Красота способна не только спасти мир, но и благоволить продвижению наверх. Мальборо понимал это как никто, установив альковные отношения с любовницей (и матерью пятерых бастардов
) Карла II — Барбарой, 1-й герцогиней Кливлендской, графиней Кастельмейн (1640–1709), которая была старше его на девять лет. Королю, безусловно, не нравилось, что его inamorata делит ложе с другим. Однажды он едва не застал их вместе. Но отчаянный офицер спас честь своей возлюбленной, выпрыгнув из окна спальни. По другой версии, Карл все-таки поймал соперника, который не спасся бегством, а спрятался в буфете. Король изъявил желание вкусить сладостей и, услышав от Барбары, что она потеряла ключ и не может открыть буфет, пригрозил выломать дверь.

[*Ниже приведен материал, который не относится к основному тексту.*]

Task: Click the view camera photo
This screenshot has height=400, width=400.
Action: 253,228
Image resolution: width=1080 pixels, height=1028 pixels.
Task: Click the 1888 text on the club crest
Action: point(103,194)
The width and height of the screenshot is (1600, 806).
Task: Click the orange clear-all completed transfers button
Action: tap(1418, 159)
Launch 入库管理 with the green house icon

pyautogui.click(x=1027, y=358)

После этого буфет был открыт. Дабы спасти любовника от гнева Его Величества, Барбара бросилась Карлу в ноги. Джон также преклонил колено. «Сгинь, — процедил сквозь зубы король. — Ты негодяй, но я прощаю тебя, ты поступаешь так ради хлеба»
.
В конце жизни у Черчилля состоялось обсуждение «буфетной» версии с личным секретарем Монтагю Брауном. «Я не осуждаю эту девушку, — сказал политик. — Мальборо был красивым парнем». Он рассказал, как однажды случайно услышал разговор двух австралиек, делившихся впечатлениями около портрета герцога в Бленхеймском дворце. «Что ж, он мог бы поставить свои туфли под мою кровать в любой момент, когда бы только пожелал», — сказала одна из них
[925].
В своей новой книге Черчилль решил привести обе версии. Однако самое интересное ожидало читателей дальше. После этого инцидента Барбара не отказалась от молодого офицера. Более того, она подарила ему пять тысяч фунтов. Это говорит о ней, как о щедрой натуре, и символизирует искренность ее чувств. А то, как Джон поступил с деньгами, многое открывает в его характере. Он не стал разбрасываться полученной суммой, и вместо кутежей и сомнительных удовольствий приобрел ренту, которая обеспечивала его пятьюстами фунтов годового дохода. «Это была выгодная инвестиция, — комментирует Черчилль. — Он наслаждался ее дивидендами на протяжении следующих почти пятидесяти лет своей жизни»
[926].
Бесспорно, это было выгодное вложение. Но насколько приемлемым было то, что основой финансового благосостояния известного полководца стала благодарность со стороны любовницы? Смотревший на поступки предка через розовые очки, Черчилль не видел в этом ничего предосудительного. Своим читателям он пояснил, что «согласно кодексу поведения XVII столетия получение мужчинами денег от богатых любовниц нисколько не считалось оскорбительным для их чести». И дальше многозначительно добавлял, что подобное поведение равносильно «бракам по расчетам в наше время»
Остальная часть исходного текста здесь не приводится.